[[ THE DATA, beginning ]]

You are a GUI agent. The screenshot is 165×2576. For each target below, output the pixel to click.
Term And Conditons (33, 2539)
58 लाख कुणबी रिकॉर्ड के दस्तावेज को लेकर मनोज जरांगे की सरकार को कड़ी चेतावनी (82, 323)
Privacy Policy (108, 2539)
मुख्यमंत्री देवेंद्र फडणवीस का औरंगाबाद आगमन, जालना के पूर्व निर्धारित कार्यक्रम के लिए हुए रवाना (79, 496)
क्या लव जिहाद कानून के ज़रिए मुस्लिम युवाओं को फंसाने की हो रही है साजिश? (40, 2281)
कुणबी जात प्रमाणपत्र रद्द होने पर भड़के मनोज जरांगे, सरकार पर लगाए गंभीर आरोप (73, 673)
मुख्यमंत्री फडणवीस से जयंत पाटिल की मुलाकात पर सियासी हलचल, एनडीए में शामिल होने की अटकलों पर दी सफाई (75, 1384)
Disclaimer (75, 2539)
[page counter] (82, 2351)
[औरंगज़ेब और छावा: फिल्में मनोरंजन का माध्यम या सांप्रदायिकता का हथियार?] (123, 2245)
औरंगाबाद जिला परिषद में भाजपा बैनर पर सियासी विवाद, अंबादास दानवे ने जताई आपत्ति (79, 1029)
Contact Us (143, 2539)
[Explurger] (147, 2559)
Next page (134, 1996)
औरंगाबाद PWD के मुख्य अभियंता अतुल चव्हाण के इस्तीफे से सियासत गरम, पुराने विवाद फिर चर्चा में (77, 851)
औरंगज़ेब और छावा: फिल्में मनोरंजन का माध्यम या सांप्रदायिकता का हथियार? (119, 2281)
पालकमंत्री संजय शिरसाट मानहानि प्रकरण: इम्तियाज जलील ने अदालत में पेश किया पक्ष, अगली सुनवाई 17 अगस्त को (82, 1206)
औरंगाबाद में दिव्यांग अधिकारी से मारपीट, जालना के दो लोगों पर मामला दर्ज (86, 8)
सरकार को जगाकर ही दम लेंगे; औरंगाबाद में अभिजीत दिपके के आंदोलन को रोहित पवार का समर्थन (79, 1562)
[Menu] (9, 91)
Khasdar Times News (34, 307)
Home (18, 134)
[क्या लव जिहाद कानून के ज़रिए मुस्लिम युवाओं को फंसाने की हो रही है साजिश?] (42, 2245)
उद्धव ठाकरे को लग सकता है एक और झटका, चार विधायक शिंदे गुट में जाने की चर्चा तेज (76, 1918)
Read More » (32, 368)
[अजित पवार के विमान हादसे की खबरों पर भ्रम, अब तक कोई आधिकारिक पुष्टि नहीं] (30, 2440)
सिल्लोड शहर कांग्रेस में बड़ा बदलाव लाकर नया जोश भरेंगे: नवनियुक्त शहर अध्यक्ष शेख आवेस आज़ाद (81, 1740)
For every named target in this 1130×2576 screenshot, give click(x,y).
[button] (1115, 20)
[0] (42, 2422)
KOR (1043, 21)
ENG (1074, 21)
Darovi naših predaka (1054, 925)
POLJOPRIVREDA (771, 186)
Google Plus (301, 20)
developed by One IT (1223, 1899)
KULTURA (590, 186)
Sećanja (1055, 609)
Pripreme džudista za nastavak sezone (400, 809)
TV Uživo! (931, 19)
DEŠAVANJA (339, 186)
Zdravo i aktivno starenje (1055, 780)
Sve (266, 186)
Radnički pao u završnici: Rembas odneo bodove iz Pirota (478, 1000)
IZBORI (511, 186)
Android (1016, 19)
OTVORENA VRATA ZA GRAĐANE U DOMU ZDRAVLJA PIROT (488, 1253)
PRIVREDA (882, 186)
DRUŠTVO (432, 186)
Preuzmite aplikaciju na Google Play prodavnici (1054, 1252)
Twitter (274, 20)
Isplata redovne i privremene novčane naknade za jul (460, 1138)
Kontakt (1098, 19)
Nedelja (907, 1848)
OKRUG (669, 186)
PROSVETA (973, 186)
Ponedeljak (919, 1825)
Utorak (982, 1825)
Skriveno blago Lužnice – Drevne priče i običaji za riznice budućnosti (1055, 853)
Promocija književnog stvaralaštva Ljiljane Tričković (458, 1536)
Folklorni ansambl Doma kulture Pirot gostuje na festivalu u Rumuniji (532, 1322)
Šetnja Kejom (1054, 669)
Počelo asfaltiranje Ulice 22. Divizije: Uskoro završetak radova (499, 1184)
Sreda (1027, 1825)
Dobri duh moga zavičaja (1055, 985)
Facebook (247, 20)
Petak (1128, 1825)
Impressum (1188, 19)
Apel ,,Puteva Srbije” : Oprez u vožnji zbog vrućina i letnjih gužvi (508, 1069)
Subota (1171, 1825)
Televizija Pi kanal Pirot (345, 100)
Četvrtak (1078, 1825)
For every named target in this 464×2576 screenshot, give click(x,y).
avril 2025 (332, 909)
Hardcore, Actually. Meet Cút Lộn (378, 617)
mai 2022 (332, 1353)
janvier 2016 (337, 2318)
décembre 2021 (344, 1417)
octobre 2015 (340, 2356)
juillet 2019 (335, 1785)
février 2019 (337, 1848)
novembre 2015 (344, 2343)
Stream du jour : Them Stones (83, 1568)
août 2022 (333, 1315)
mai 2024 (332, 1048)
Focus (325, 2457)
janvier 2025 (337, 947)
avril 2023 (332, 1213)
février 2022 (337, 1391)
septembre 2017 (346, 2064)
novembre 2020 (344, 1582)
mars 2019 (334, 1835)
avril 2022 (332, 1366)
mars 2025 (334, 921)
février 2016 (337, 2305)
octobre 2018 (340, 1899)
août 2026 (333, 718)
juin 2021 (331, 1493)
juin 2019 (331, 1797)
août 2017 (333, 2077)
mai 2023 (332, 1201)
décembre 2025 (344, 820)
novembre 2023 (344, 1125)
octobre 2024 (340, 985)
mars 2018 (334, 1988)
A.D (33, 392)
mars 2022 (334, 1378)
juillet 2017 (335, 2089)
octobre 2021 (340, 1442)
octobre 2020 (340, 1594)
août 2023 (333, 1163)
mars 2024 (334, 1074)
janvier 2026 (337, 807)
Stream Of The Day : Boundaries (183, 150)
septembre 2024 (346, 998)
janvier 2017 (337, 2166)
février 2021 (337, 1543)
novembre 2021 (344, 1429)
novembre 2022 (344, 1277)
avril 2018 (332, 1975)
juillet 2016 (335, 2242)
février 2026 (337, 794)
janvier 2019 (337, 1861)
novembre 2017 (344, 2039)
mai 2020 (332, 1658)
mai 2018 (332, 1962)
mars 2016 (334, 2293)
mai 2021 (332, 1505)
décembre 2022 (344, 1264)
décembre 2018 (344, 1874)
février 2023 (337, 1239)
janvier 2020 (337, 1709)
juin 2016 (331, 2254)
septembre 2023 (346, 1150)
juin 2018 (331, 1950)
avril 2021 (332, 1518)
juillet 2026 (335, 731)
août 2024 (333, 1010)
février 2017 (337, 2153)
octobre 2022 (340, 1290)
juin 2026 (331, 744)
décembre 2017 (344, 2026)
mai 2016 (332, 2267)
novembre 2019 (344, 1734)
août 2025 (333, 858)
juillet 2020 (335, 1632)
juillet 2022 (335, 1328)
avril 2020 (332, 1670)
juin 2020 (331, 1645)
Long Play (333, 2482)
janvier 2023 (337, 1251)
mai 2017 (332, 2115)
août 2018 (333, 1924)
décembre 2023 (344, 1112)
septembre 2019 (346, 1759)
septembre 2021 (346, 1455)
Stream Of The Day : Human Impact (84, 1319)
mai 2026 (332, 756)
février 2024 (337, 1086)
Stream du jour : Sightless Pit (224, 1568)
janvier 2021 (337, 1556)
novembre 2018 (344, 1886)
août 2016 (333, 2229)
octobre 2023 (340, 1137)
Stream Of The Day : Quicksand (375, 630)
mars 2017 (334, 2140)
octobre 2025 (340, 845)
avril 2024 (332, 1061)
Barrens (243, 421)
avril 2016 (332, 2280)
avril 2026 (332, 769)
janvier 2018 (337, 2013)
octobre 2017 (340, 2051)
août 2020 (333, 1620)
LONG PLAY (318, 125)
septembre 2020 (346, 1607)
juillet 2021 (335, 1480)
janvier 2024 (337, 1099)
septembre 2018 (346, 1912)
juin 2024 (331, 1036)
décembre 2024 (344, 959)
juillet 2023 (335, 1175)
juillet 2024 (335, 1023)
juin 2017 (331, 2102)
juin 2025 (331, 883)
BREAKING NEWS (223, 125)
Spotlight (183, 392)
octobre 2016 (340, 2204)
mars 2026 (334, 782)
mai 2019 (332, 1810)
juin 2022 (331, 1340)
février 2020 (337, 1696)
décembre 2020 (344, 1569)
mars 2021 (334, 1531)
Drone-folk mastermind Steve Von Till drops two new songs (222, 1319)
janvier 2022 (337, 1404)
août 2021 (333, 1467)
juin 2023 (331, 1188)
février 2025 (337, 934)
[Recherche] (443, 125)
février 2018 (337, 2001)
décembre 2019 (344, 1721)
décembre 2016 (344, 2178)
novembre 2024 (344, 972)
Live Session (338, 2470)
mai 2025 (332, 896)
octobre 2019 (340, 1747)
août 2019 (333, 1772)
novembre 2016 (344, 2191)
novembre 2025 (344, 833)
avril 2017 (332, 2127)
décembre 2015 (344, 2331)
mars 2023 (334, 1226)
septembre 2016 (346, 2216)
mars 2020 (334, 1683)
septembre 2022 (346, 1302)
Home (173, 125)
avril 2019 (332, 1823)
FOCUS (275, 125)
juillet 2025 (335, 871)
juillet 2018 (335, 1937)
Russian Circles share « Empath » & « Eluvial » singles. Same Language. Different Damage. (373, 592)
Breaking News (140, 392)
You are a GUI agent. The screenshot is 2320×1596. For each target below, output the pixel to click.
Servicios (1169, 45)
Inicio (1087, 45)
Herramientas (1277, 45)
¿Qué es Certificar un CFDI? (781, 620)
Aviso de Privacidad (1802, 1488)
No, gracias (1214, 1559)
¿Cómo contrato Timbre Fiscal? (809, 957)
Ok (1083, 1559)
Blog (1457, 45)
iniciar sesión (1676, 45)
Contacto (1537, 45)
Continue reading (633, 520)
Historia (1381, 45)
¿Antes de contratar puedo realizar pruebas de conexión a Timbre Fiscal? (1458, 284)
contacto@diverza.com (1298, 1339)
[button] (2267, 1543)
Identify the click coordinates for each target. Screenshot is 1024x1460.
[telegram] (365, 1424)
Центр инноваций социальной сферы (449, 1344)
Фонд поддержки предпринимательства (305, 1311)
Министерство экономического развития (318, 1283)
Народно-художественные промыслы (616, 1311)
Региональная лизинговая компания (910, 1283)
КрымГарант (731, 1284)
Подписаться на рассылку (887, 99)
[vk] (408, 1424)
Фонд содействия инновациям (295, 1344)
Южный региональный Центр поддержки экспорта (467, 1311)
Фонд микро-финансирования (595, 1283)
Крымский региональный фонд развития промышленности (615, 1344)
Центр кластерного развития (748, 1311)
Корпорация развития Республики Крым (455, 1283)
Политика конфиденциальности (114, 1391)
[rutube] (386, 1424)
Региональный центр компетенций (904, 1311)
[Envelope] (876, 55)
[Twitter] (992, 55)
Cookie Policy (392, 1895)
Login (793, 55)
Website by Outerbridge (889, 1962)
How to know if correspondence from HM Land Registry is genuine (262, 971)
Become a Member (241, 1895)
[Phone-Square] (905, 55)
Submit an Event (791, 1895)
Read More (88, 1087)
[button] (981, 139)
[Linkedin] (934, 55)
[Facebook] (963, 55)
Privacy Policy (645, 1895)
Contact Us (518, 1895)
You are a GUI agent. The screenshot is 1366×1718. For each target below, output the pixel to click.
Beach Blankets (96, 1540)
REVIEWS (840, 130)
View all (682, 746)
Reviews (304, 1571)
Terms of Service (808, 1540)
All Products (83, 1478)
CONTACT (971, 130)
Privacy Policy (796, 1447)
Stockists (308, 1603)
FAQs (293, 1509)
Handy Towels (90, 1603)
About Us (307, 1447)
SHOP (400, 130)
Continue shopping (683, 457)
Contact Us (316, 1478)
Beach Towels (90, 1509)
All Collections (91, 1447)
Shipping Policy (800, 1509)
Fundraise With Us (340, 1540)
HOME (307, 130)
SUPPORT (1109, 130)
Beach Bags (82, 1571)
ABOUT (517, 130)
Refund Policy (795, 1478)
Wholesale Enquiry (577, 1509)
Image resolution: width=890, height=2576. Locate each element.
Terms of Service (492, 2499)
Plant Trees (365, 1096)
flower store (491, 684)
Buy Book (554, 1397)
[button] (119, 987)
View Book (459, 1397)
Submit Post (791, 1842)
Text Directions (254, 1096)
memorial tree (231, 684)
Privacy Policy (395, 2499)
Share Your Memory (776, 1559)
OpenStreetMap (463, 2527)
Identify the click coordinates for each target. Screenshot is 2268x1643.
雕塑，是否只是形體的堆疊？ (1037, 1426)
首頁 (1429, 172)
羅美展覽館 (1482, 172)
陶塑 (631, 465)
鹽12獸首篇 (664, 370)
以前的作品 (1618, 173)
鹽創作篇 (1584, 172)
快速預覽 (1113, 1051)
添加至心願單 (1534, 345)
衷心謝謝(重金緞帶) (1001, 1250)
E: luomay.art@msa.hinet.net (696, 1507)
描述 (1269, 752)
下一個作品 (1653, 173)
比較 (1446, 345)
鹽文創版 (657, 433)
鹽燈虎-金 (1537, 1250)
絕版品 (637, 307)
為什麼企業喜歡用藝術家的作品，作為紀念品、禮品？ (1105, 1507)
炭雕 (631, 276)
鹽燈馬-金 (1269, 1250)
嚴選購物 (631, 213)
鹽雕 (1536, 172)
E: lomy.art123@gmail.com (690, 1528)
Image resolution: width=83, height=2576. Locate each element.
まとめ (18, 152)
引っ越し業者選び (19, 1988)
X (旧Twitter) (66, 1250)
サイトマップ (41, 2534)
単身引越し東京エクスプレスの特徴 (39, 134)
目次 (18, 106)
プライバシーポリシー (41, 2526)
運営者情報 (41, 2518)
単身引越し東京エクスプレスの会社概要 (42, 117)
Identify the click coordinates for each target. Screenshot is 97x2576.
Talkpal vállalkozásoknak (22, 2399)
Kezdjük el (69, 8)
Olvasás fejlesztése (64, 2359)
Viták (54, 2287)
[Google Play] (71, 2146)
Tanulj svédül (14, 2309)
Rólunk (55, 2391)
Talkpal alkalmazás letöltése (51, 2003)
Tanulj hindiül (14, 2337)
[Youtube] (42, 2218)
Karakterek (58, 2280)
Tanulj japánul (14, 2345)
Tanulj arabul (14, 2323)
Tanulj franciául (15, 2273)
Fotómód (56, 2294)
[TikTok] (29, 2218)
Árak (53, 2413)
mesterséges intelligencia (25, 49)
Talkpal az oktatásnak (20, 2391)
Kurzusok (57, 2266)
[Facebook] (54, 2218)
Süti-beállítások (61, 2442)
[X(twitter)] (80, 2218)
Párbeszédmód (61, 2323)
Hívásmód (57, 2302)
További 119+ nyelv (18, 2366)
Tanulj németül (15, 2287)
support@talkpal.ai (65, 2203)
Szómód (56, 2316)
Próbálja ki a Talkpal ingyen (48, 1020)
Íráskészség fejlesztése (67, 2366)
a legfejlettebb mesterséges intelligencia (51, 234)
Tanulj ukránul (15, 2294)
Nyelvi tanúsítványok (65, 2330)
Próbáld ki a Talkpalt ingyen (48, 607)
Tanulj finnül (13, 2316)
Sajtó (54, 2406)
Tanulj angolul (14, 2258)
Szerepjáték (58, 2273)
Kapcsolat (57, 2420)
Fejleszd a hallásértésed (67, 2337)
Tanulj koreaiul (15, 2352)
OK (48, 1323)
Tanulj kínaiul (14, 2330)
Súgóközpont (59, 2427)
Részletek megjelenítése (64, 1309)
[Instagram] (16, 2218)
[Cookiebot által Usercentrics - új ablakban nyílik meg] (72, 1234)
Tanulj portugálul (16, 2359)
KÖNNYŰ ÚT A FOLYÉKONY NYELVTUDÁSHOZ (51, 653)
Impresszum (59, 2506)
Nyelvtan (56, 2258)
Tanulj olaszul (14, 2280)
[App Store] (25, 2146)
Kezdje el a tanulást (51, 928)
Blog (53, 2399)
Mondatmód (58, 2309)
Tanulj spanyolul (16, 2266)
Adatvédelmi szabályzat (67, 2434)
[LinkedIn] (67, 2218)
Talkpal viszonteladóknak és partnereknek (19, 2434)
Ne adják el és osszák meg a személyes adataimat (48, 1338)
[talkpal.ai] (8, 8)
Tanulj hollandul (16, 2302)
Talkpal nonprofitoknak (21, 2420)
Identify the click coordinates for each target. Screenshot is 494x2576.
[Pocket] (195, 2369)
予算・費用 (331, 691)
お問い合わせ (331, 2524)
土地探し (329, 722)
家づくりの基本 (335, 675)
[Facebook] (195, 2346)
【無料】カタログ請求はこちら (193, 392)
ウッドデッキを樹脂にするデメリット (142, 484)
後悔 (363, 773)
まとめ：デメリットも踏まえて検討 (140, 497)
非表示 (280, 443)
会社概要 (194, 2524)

[[ THE DATA, end ]]

**WHAT TO WORK ON**
Copy, exactly and only, the lines above that begin with the one containing "mars 2026 (334, 782)" and finish with the one containing "juillet 2018 (335, 1937)".

**COMPLETED EXERCISE**
mars 2026 (334, 782)
mai 2019 (332, 1810)
juin 2022 (331, 1340)
février 2020 (337, 1696)
décembre 2020 (344, 1569)
mars 2021 (334, 1531)
Drone-folk mastermind Steve Von Till drops two new songs (222, 1319)
janvier 2022 (337, 1404)
août 2021 (333, 1467)
juin 2023 (331, 1188)
février 2025 (337, 934)
[Recherche] (443, 125)
février 2018 (337, 2001)
décembre 2019 (344, 1721)
décembre 2016 (344, 2178)
novembre 2024 (344, 972)
Live Session (338, 2470)
mai 2025 (332, 896)
octobre 2019 (340, 1747)
août 2019 (333, 1772)
novembre 2016 (344, 2191)
novembre 2025 (344, 833)
avril 2017 (332, 2127)
décembre 2015 (344, 2331)
mars 2023 (334, 1226)
septembre 2016 (346, 2216)
mars 2020 (334, 1683)
septembre 2022 (346, 1302)
Home (173, 125)
avril 2019 (332, 1823)
FOCUS (275, 125)
juillet 2025 (335, 871)
juillet 2018 (335, 1937)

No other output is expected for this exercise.